Stalkerware Usage in on the Rise as Domestic Violence Rates Surge During Lockdown
The global deployment of spy and stalking applications has surged by as much as 51% since the world’s governments introduced the lockdown in March, 2020. Stalkerware is software or apps designed to monitor and track the target person’s location, intercept emails, messages, and eavesdrop on phone calls without the victim’s consent, among other things.
The findings were released by cybersecurity firm Avast on July 8, detailing that since March, in the United States alone, the company has protected more than 3,500 users from spyware apps, which marked the monthly average rate increase by 62% when compared to the first two months of the current year.
Another Way to Exert Control Over People
At a global scale, Avast has protected more than 43,000 users from stalkerware, with 3,531 users have been targeted in the U.S., 3,332 in India, and 3,048 in Brazil, since March.
Avast attributed the surge in the stalkerware usage to the increase in domestic violence during lockdown, which has jumped by over 10% in the U.S., since the beginning of the coronavirus crisis.
The cybersecurity firm noted in the release that spy- and stalkerware apps are just another way for abusers to have control over their victims. Jaya Baloo, CISO at Avast, said:
“Stalkerware is a growing category of domestic malware with disturbing and dangerous implications. While spyware and infostealers seek to steal personal data, stalkerware is different: it steals the physical and online freedom of the victim.
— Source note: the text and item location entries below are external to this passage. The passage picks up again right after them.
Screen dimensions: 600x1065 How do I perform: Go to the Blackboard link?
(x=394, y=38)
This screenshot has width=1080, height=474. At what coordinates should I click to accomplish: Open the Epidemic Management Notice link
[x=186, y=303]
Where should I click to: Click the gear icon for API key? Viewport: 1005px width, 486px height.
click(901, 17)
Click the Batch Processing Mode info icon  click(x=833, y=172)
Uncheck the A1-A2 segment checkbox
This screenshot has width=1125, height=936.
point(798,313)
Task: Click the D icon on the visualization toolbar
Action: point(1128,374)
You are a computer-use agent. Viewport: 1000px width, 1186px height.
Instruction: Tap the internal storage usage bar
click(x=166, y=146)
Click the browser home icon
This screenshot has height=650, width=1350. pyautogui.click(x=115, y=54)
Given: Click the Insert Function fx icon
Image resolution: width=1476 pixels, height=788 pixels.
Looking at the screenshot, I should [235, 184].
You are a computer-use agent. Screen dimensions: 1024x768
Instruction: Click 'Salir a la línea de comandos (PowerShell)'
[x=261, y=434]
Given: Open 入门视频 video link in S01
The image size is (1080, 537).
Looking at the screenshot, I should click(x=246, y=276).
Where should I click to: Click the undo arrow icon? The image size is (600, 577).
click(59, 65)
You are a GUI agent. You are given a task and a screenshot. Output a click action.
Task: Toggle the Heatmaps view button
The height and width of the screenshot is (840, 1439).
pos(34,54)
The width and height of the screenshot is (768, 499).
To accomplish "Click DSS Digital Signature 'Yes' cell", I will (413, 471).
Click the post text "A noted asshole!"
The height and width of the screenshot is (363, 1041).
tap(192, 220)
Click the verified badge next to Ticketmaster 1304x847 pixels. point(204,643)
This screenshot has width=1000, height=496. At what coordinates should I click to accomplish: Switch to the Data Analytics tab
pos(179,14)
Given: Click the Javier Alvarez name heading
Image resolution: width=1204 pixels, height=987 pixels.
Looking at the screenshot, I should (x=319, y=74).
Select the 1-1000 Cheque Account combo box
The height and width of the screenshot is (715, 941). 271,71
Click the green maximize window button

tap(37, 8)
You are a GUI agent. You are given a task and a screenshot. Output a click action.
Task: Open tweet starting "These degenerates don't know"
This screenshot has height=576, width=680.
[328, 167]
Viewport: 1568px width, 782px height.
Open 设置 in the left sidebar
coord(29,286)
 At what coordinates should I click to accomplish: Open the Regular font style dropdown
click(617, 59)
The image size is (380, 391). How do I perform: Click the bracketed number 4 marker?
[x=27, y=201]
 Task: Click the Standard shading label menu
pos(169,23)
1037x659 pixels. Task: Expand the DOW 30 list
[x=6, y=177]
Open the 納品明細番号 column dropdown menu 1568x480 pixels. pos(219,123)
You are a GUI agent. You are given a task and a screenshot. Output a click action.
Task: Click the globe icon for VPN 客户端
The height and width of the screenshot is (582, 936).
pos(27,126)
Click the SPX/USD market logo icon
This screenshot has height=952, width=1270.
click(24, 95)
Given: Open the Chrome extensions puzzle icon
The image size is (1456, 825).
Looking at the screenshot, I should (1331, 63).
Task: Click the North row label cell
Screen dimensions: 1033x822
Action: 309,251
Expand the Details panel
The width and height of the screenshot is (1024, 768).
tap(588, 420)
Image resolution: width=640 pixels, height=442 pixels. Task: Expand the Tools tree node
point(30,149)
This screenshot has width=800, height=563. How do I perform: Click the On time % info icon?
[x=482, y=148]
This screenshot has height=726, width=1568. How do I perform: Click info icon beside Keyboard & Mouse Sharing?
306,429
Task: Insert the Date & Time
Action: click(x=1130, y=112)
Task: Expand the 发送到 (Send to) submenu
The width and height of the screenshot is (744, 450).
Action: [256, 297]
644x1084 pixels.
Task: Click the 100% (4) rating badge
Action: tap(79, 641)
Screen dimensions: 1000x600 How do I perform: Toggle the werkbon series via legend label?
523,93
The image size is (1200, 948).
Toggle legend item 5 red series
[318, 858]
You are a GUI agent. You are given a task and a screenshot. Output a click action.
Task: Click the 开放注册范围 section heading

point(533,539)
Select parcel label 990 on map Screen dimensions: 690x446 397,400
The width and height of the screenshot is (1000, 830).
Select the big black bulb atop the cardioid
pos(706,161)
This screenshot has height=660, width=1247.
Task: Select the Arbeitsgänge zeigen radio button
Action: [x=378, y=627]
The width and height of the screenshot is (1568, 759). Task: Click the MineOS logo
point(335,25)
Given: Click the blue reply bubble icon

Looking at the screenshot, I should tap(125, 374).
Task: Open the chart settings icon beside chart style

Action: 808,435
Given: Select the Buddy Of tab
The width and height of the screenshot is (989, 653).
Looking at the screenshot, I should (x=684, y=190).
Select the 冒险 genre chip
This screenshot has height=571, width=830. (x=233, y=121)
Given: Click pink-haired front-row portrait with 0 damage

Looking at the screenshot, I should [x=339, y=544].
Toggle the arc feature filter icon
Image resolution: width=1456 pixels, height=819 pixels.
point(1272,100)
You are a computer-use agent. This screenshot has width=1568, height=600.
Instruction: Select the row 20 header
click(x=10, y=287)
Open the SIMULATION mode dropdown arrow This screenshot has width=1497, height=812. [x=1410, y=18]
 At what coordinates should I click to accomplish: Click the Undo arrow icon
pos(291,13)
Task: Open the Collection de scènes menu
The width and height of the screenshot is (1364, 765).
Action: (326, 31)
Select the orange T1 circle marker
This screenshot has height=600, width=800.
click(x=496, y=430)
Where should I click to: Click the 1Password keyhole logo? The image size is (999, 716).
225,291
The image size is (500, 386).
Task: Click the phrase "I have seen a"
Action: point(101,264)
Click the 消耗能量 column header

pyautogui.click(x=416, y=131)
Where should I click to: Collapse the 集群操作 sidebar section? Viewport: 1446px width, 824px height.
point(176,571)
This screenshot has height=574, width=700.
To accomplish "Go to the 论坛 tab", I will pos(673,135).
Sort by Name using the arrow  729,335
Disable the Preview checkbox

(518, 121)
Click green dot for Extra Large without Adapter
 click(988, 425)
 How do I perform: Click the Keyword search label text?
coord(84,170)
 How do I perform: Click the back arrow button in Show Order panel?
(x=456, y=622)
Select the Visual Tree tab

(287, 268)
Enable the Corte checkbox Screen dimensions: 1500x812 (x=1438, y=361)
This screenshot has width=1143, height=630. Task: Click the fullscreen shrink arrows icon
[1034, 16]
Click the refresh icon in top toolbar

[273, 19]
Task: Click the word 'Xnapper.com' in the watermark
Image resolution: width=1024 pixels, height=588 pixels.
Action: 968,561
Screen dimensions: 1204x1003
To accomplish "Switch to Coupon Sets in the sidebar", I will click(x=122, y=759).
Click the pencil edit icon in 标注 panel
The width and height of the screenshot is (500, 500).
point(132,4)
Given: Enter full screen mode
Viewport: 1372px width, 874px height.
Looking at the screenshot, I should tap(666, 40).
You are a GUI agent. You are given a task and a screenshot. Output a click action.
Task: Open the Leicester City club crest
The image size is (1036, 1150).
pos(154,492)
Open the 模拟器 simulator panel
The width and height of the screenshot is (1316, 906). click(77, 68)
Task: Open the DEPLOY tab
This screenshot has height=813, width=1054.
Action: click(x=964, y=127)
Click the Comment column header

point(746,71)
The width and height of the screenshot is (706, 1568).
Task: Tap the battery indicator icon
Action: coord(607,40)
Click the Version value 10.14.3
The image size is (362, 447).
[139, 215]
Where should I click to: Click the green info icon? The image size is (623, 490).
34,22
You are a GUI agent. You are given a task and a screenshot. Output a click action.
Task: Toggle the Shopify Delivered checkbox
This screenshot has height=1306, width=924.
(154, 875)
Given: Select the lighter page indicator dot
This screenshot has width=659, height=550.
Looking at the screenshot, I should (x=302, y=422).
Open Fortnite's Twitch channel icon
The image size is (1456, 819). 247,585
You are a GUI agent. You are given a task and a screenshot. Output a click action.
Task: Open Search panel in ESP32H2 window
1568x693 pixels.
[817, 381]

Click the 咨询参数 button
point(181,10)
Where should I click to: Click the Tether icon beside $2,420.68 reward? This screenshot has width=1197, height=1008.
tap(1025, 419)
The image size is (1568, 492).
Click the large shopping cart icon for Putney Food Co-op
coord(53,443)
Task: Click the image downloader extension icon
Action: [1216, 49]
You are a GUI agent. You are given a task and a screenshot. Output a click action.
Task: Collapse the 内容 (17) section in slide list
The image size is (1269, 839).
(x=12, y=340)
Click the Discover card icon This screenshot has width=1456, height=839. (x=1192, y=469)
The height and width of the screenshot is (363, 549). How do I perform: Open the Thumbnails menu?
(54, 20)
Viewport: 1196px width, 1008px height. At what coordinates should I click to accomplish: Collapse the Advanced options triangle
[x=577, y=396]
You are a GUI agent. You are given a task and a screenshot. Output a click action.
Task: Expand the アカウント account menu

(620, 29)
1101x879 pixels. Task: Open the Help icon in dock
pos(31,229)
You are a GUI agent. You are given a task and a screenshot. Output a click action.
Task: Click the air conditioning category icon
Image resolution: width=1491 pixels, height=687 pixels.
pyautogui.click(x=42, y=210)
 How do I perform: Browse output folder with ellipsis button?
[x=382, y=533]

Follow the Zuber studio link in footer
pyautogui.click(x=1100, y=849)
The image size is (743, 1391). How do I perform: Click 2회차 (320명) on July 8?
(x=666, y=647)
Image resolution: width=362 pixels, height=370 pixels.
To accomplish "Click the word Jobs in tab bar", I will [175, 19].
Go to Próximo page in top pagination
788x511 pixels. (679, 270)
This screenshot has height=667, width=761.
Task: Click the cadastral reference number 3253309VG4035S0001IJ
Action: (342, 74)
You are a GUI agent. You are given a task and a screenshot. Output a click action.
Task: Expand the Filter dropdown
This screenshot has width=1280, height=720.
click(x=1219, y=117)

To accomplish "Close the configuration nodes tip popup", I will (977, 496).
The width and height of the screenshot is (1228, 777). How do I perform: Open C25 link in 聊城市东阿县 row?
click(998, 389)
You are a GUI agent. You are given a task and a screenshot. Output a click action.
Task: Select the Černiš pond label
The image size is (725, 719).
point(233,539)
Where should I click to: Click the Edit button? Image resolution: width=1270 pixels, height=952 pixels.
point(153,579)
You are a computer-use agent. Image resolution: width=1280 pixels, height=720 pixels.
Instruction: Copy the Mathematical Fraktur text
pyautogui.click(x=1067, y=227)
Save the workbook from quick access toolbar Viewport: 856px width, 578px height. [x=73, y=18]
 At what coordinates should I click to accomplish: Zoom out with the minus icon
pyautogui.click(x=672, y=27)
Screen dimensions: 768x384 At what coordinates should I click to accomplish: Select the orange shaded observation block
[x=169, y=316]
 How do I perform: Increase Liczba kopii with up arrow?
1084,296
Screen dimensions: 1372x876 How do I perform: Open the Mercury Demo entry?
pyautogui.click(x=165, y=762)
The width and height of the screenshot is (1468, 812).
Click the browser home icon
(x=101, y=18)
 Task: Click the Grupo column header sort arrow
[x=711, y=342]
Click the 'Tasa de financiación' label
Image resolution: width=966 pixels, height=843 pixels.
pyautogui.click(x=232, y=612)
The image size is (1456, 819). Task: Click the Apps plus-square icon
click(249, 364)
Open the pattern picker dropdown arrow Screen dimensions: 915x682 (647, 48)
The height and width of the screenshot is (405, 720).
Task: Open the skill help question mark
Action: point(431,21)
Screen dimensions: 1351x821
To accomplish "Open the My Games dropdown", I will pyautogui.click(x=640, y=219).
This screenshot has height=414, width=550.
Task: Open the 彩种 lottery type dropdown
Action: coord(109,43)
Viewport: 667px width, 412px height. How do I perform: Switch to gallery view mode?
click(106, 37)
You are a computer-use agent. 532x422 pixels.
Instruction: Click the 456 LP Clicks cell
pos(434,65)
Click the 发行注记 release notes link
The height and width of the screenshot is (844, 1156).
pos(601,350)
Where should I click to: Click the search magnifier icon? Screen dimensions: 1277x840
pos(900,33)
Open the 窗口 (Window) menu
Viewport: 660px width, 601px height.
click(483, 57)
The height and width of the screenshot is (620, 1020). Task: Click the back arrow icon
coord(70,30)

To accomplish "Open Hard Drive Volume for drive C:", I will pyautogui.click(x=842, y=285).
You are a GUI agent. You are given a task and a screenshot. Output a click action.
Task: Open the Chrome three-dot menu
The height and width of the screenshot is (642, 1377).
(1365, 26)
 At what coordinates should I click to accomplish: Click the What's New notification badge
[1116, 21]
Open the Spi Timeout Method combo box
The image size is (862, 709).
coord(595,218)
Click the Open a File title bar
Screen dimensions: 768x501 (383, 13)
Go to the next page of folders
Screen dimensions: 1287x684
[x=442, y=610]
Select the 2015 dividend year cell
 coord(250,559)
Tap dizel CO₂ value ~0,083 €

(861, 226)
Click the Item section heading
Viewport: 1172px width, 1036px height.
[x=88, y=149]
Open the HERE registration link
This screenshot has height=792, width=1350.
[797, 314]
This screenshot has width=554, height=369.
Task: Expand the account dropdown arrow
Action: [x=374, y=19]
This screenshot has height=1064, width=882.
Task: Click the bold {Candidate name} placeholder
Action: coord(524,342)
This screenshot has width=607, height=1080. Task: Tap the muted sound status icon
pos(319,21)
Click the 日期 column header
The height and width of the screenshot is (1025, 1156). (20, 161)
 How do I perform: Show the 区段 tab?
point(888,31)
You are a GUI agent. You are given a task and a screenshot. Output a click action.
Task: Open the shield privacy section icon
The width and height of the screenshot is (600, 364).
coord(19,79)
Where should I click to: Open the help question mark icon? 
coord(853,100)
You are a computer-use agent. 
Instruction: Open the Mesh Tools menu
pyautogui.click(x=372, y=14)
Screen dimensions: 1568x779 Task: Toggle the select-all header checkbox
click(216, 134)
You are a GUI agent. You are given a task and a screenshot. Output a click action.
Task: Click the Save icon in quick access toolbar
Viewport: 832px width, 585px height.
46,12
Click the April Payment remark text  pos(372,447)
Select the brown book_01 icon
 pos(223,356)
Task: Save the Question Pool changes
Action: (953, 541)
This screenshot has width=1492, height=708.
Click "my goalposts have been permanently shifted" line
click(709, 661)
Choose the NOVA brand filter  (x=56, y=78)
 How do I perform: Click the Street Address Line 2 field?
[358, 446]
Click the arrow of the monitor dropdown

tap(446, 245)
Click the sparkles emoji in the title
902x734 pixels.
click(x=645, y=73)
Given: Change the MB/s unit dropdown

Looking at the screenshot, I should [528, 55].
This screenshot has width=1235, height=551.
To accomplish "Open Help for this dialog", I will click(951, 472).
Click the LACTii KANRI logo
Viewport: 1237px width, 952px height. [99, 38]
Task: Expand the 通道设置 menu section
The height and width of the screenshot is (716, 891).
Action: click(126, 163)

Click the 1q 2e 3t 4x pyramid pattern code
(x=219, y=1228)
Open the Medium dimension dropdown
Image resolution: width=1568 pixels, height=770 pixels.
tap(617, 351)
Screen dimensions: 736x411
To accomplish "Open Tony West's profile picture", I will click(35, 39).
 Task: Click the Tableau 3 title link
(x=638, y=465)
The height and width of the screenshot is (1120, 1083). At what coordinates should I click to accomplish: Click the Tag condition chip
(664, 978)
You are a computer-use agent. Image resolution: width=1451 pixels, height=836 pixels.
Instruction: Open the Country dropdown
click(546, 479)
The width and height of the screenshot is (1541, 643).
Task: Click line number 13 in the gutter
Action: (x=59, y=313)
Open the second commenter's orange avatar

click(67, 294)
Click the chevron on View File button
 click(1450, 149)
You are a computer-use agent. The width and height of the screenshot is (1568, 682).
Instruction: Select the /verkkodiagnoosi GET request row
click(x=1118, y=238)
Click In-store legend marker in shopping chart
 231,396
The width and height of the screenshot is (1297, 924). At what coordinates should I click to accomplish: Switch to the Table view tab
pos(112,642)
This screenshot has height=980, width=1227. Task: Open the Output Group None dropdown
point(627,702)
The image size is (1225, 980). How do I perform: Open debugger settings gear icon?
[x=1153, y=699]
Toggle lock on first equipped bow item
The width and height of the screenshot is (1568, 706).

Usually installed secretly on mobile phones by abusive spouses, ex-partners, so-called friends, and even concerned parents, stalkerware tracks the physical location of the victim, monitors sites visited on the internet, text messages and phone calls, undermining a person’s individual liberty and online freedom.”
To avoid being spied, Avast advised to secure your phone against unauthorised physical access, install a good antivirus software on your phone and look for hotlines and victims’ services providers.
Interestingly, Avast found itself in the crosshairs for harvesting user data to subsequently sell it to marketers, earlier this year. Although the antivirus provider assured that “the data is fully de-identified and aggregated and cannot be used to personally identify or target you,” it eventually could be linked back to users’ real identities. This reportedly enabled the company to expose every click and search made by users.
Moreover, security researcher Wladimir Palant discovered that Avast browser extensions were logging every website visited by the user alongside a user ID and sending the data to the company, last October.
In the meantime, tech Giant Google is going to update its Google Ads Enabling Dishonest Behavior policy, which will ban the promotion of products and services that allow a user to get access to other users’ devices, systems or property. This will include products such as hacking services, stealing cable, radar jammers, changing traffic signals, phone or wire-tapping.